As indicated in Table 5, the factors impacting the η _ave follow the order of D _{m, Top} > L _p > D _{m, Bottom}, with L _p and D _{m, Top} demonstrating comparable effects on η _ave. Analysis of Figure 10 reveals that as D _{m, Top} and L _p increase, η _ave at the hot surface of the TCS-LG₃ gradually diminishes. The influence of D _{m, Bottom} on η _ave is subject to multifactor coupling, and its trend does not exhibit a monotonic increase or decrease with changing levels. Focusing solely on η _ave as the index, the optimal combination is determined as 6-8-7 (D _{m, Bottom}-D _{m, Top}-L _p). The η _ave under this combination is validated at 0.9196, surpassing the highest η _ave within the other groups of orthogonal experiments.

Figure 10

Diagram of η _ave variation with factors and levels: (a) effects of D _{m, Bottom}, (b) effects of D _{m, Top}, and (c) effects of L _p.

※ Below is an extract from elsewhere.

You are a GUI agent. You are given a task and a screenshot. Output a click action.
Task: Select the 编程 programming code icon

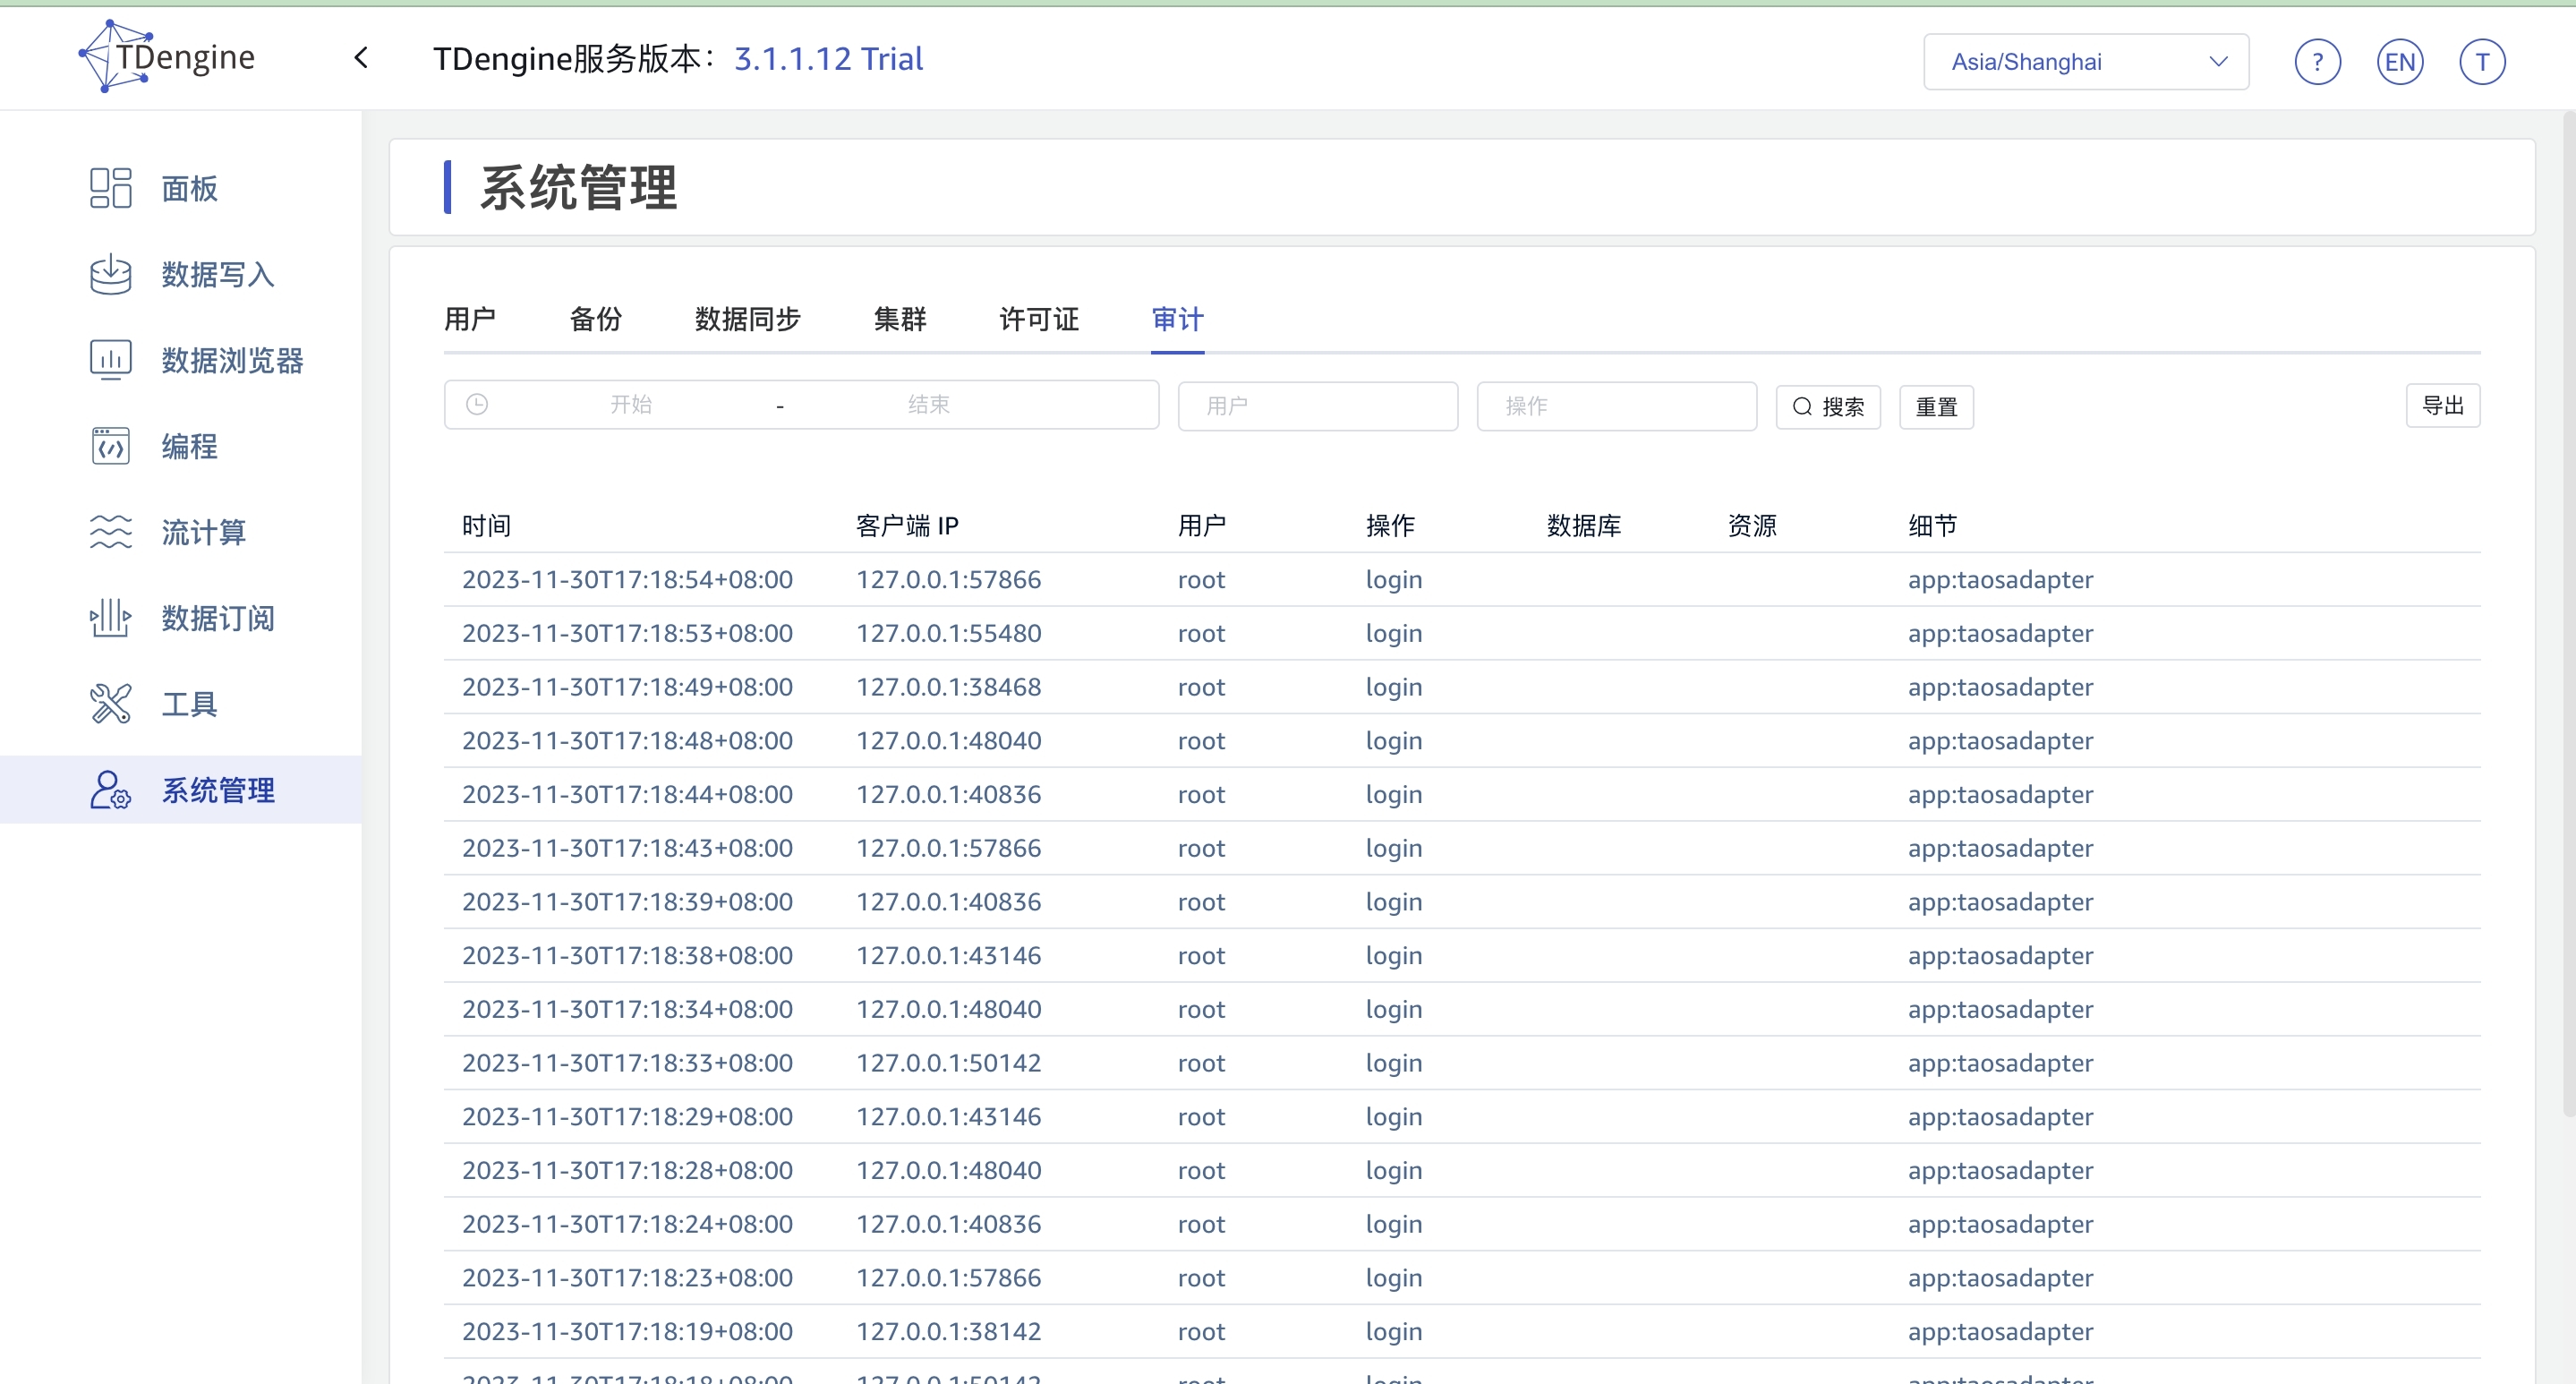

As illustrated in Table 6, the primary factors influencing σ _{max, principal} follow the sequence of L _p > D _{m, Bottom} > D _{m, Top}. Among these, L _p has the most significant effect, while D _{m, Bottom} and D _{m, Top} have similar influences on σ _{max, principal}. The effects of these parameters involve multi-factor coupling interaction, where increases in D _{m, Bottom}, D _{m, Top,} and L _p initially lead to a decrease in σ _{max, principal}, followed by an increasing trend, as illustrated in Figure 11. When considering solely the minimization of σ _{max, principal}, the structure size according to the minimum average value of the levels taken by different factors is selected, with optimal combination identified as 5-9-8 (D _{m, Bottom}-D _{m, Top}-L _p). Subsequent modeling and numerical simulation of this configuration reveal a minimum σ _{max, principal} value of 371.84 MPa, representing an 18.51% reduction compared to the values in Case 4.

Figure 11

Diagram of σ _{max, principal} variation with factors and levels: (a) effects of D _{m, Bottom}, (b) effects of D _{m, Top}, and (c) effects of L _p.